Over the past two decades, Razorback fandom has registered prominently on one part of the sports misery index — the heartbreak category.
Hog fans’ collective heart has been ripped from our collective chest numerous times. Whether through the hands of corrupt/incompetent officials (football at Florida, 2009; basketball against North Carolina in the tournament, 2017), the fickle winds of fate (the pop foul in Omaha, 2018), the politics of Birmingham itself (Auburn, 2020) or even our own self-inflicted wounds (White-Long-Morris), our heartbreak has taken wildly creative forms, it seems.
But watching Patrick Mahomes and the Chiefs force overtime and then pull a rabbit out of their NFL playoff hat on Jan. 23, I realized something: We’ve got nothing on Bills fans. It requires some serious fortitude to be a fan of the Buffalo Bills.

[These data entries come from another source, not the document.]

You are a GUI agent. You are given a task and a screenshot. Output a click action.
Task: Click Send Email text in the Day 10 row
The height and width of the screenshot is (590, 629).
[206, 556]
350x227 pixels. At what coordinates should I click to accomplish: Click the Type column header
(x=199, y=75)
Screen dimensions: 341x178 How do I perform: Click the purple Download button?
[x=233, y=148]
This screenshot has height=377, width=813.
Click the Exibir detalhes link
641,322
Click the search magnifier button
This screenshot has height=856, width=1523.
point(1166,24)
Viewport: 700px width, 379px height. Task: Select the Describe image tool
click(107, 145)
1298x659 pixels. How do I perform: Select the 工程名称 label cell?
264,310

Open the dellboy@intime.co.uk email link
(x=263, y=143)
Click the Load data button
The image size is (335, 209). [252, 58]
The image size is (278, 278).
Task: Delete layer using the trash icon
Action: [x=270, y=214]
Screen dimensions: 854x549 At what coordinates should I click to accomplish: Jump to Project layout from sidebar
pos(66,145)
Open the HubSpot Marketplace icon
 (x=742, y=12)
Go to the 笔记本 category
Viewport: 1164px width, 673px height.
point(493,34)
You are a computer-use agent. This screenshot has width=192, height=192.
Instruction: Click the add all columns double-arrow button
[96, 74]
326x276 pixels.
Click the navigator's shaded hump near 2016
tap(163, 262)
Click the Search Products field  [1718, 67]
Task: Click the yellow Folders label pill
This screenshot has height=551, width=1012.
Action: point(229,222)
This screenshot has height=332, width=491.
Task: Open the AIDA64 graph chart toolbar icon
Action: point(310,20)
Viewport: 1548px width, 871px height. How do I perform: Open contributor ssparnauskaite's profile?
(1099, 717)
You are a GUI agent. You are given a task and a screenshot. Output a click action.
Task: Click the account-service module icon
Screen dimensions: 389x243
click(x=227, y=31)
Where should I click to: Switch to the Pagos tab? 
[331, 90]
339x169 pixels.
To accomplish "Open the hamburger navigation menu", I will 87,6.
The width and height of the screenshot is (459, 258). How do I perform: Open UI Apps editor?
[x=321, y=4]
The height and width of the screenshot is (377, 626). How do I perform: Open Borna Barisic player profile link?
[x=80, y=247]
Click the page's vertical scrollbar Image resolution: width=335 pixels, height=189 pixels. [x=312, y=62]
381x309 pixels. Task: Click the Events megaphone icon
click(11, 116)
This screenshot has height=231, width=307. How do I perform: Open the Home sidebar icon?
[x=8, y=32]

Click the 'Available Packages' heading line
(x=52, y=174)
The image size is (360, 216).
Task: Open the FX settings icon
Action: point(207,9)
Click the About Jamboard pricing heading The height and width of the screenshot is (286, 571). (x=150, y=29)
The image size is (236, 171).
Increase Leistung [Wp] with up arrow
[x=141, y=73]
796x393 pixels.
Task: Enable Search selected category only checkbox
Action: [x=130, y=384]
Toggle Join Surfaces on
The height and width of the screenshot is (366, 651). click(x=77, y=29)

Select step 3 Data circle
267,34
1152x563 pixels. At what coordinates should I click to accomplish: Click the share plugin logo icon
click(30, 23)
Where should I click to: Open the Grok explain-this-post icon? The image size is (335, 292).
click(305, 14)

I can’t imagine attempting to get over that loss in KC. The injustice baked into the NFL’s — for lack of a better word, dumb — overtime format is surpassed only by the inevitable branding that will further attach itself to the team: The Bills lost another one on the big stage.
Of course, the Bills won four straight AFC championships in the early 1990s and two straight AFL titles in the mid-60s, let’s not forget. But for “wide right” in Super Bowl XXV following the 1990 season, the Kelly/Levy Bills of the first half of the ’90s might be remembered more like the Brady/Belichick Patriots of the 2000s.
The utter dismay evident on the faces of Bills players and fans in the aftermath of the Chiefs game reminded me of a weird, independent film made in the late ’90s called Buffalo ’66. The life of its hapless protagonist was impacted in a significant way by a fool hearty bet on Buffalo to beat the Giants in Super Bowl XXV.
From “wide right” in January 1991 to “13 seconds” in January 2022… Did Frank Reich’s laces-right hold cause Scott Norwood’s 47-yard attempt to drift a hair right? And following Josh Allen to Gabriel Davis for what appeared to be the winning score, did the decision to kick the ball out of the end zone give Mahomes and crew too much time? Apparently, it did.
One had a feeling the winner of the OT coin toss was gonna win the game. If the NFL’s rules committee doesn’t change the OT format in the wake of that one, it never will.
Even though Allen didn’t get a chance to counter in OT, the game capped what arguably must be considered the greatest weekend of playoff football ever. Each game decided in dramatic, walk-off fashion, capped by the Chiefs’ epic, fairy tale win over the Bills.
Except that, for the Bills Mafia, anyway, it was less fairy tale and more Tales from the Darkside.